In the midst of “The Avengers” and the countless other successful films that Marvel Studios has turned into the mega-franchise of the last decade, “Ant-Man” has never felt like a priority. It has taken the studio ages to figure out how Ant-Man, who originated as a founding member of the Avengers in the comics, would fit into their multi-billion dollar machine, and now that they slipped him in, he just might be the most interesting weapon in their arsenal.
Although this is the first “Ant-Man,” the film feels far from an origin story, partly in the clever way that the story involves two “ant-men,” Hank Pym (Michael Douglas) and Scott Lang (Paul Rudd). Marvel movie fans are asked to believe Pym was merely an unmentioned part of S.H.I.E.L.D. for decades, but regardless, Pym hand-picking and training his successor is a new dynamic for a superhero film.
Lang is a burglar with a background in electronic engineering, and unlike his major Avengers contemporaries, he’s a family man too, albeit his daughter lives with his ex-wife. Fresh out of prison for stealing millions from a crooked organization, Lang gets pulled into a new job by his buddy Luis (Michael Peña), which leads him to Pym and the Ant-Man suit. Pym is in need of someone with Lang’s skills to infiltrate his former company, now run by his ruthless former protégé, Darren Cross (Corey Stoll), who is on the verge of a breakthrough in his attempts to replicate Pym’s shrinking technology.
If “Captain America: The Winter Soldier” was Marvel Studios’ take on a spy movie, then “Ant- Man” is its heist film. Although the break-in to destroy Cross’ data and yellow jacket suit isn’t the sole focus of the movie, it’s the highlight in a film that ends up being way more fun than even the most optimistic Marvel fan would’ve imagined.
“Ant-Man” has two tricks up its sleeve that prevent it from basically being an “Iron Man” knock- off: a hero who can change his size instantly and a loyal army of ants. The size factor creates infinite creative action sequence possibilities, which is nothing to brush off considering how many times audiences have seen a man in a suit fighting bad guys in the last 20 years. The ant factor is also easy to underestimate, but they add such unique flavor to movie and are integral to the plot.

▸ DATA EXCERPTS
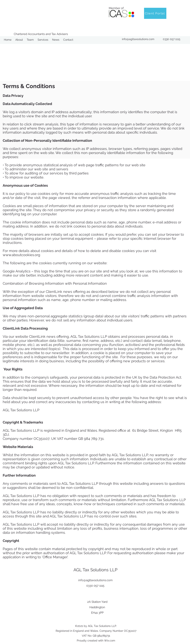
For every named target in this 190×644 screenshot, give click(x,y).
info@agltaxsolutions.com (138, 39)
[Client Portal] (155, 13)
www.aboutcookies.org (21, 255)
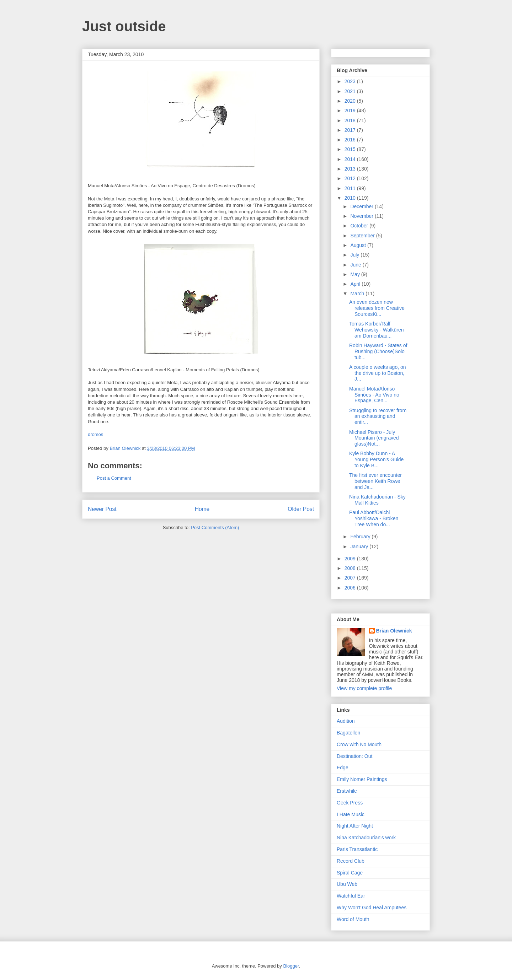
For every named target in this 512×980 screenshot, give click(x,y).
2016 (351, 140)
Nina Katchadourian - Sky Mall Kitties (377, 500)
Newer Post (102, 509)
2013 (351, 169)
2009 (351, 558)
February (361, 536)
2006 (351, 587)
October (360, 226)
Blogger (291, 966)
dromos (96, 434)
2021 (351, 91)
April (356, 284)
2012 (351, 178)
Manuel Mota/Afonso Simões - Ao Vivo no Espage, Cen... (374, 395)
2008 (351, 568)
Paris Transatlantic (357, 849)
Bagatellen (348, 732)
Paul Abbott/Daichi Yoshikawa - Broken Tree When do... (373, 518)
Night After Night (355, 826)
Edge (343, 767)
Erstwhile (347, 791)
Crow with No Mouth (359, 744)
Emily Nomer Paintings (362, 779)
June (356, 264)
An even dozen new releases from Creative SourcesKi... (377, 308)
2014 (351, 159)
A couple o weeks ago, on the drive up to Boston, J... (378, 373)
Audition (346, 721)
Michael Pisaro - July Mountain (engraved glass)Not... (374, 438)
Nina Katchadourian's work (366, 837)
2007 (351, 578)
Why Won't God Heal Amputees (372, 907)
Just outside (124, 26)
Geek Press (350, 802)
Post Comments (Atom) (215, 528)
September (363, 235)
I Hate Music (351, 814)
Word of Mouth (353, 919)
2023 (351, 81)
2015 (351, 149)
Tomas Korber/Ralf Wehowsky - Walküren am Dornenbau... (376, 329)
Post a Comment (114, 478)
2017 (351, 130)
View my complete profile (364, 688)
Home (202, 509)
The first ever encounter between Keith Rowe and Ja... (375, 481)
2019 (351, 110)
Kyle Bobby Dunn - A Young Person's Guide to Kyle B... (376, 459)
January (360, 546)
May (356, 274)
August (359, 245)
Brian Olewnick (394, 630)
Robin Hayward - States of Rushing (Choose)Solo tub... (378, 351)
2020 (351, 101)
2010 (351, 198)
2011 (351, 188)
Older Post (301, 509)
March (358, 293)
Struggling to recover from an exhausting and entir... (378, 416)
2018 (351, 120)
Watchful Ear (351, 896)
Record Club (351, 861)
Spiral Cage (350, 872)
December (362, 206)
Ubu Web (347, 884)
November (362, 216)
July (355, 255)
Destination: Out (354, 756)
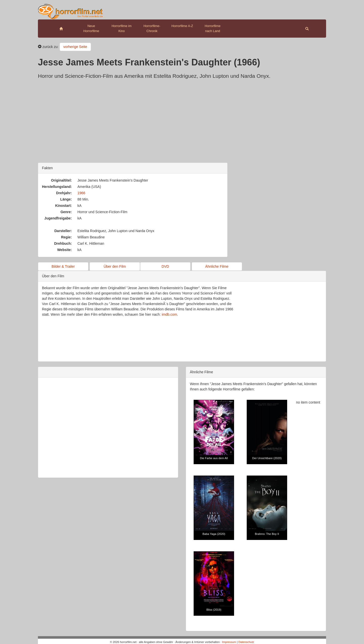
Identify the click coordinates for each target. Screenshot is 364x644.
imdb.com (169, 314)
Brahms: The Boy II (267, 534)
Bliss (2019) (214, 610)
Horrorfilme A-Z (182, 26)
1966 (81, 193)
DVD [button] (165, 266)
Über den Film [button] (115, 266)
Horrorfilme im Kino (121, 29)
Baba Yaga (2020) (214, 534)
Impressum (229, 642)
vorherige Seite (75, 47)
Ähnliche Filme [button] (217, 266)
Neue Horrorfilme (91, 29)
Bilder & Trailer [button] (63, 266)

▸ WORK TO DO
A – According to the Ant-Man review, what keeps the film from being basically an "Iron Man" knock-off?
B – Write out the passage of the Ant-Man review from "In the midst" up to and including "in their arsenal.".

▸ RESPONSES
A – The film has two tricks that keep it from being an "Iron Man" knock-off: a hero who can change his size instantly and a loyal army of ants. The size factor creates endless possibilities for creative action sequences, and the ants add a unique flavor to the movie and are integral to the plot.

B –
In the midst of “The Avengers” and the countless other successful films that Marvel Studios has turned into the mega-franchise of the last decade, “Ant-Man” has never felt like a priority. It has taken the studio ages to figure out how Ant-Man, who originated as a founding member of the Avengers in the comics, would fit into their multi-billion dollar machine, and now that they slipped him in, he just might be the most interesting weapon in their arsenal.